Obama will keep Bush defence chief Robert Gates in job: report
President-elect said to want ex-marine as national security adviser
U.S. president-elect Barack Obama will keep Defence Secretary Robert Gates in that job for at least a year, according to an official familiar with discussions between the two men.
The moderate Republican with long-standing ties to the Bush family would fulfil an Obama pledge to include a Republican in his cabinet.
Retaining Gates provides stability for a stretched military fighting two wars during the turbulent changeover in administrations. Gates once said it was inconceivable that he would stay on past the close of Bush's term on Jan. 20.
But the 65-year-old former spymaster had recently turned mum in public on the circumstances under which he would stay, even briefly, in an Obama administration.
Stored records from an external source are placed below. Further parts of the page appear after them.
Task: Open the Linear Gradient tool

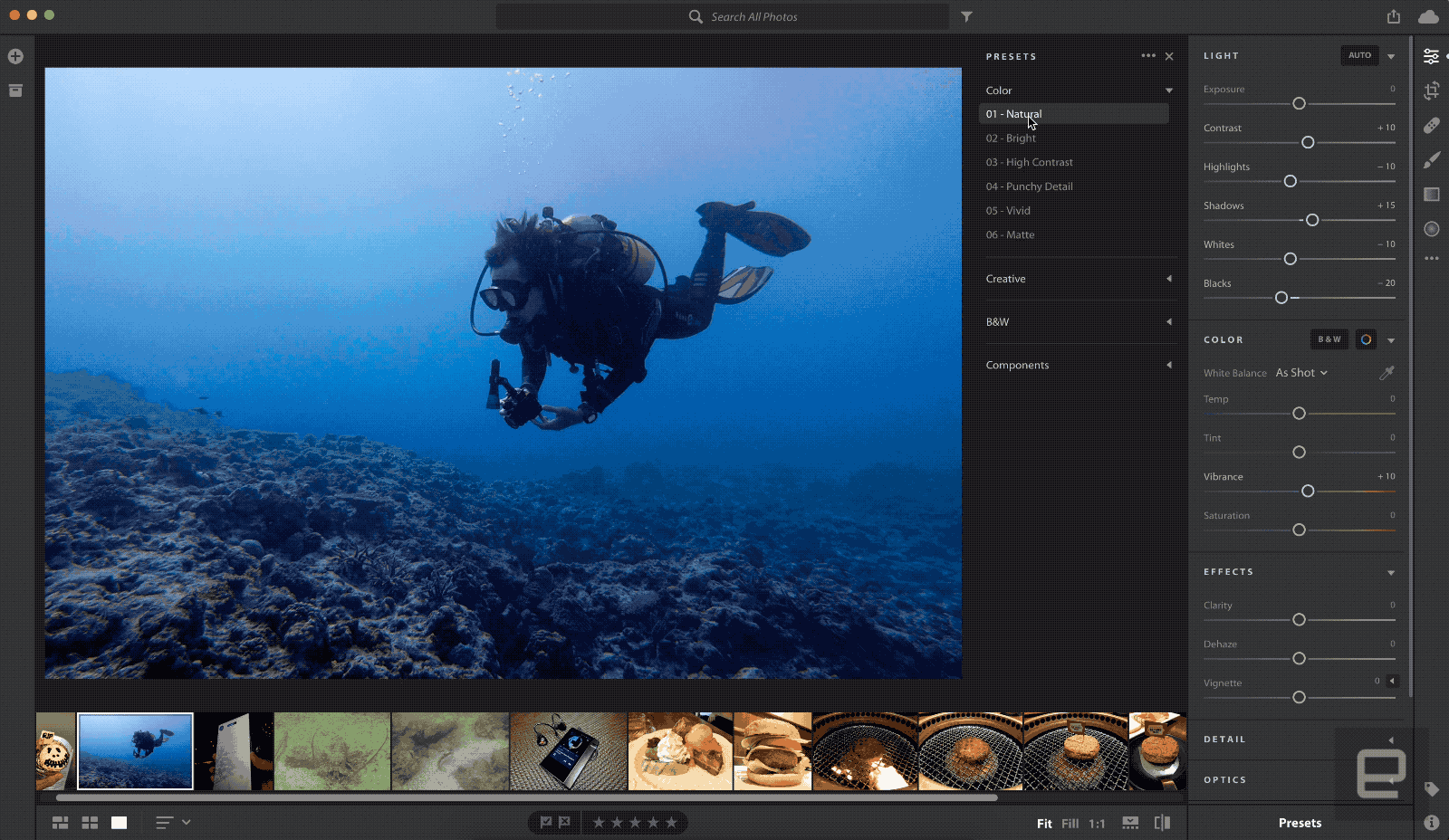Action: (1432, 195)
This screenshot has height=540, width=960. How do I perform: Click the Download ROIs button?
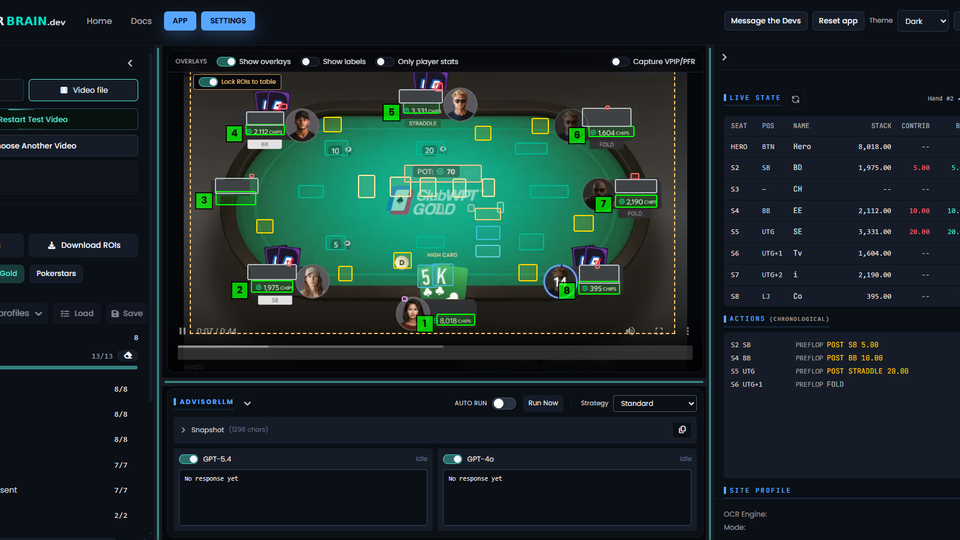tap(83, 245)
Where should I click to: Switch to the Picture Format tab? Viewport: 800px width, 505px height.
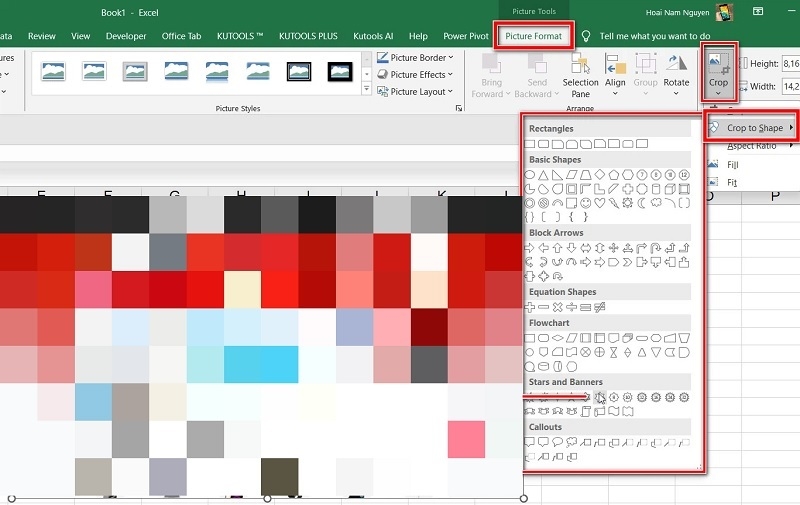coord(533,36)
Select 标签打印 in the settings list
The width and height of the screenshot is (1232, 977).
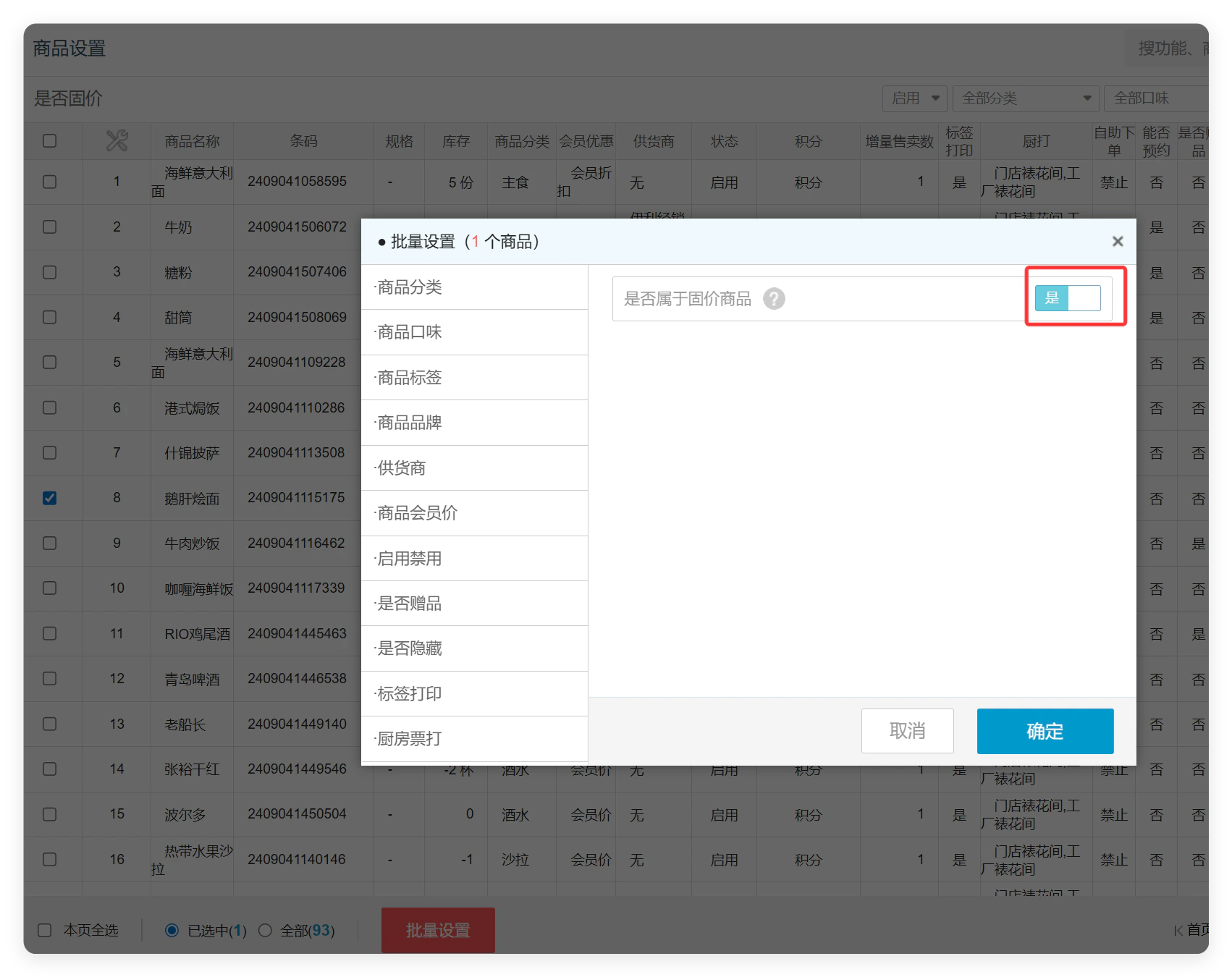[x=474, y=694]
Keeping Gates might afford Obama a sort of extended transition, in which critical military issues are left in trusted hands while Obama focuses most intensely on the financial crisis.
Separately, a Democratic official said retired marine general James Jones is Obama's pick to be national security adviser.
Obama plans to name his foreign policy team after the U.S. Thanksgiving holiday.
His pick for secretary of state is Sen. Hillary Rodham Clinton, though she has not formally accepted the job yet. It is unclear whether Jones has accepted the job, but the official said Obama has decided that the retired marine will be his national security adviser.
The official spoke on condition of anonymity because Obama has not authorized anybody to discuss the deliberations.